__WHAT YOU ARE ASKED TO DO__.
How many lines in the records below contain the word "ODISEA"? Reply with that number only.

__MATERIAL SUPPLIED__.
========================

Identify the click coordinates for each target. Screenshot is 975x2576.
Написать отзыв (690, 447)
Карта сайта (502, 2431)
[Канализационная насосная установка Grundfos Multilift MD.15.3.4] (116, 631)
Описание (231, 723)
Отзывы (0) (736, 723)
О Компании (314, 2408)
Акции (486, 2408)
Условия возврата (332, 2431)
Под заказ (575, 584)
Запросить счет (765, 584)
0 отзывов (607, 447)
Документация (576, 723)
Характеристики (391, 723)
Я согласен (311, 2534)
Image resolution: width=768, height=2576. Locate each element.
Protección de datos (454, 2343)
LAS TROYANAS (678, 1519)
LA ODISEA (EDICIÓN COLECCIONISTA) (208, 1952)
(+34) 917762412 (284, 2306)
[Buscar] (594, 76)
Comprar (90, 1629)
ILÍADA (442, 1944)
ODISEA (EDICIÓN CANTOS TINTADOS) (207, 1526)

========================

__ANSWER__.
2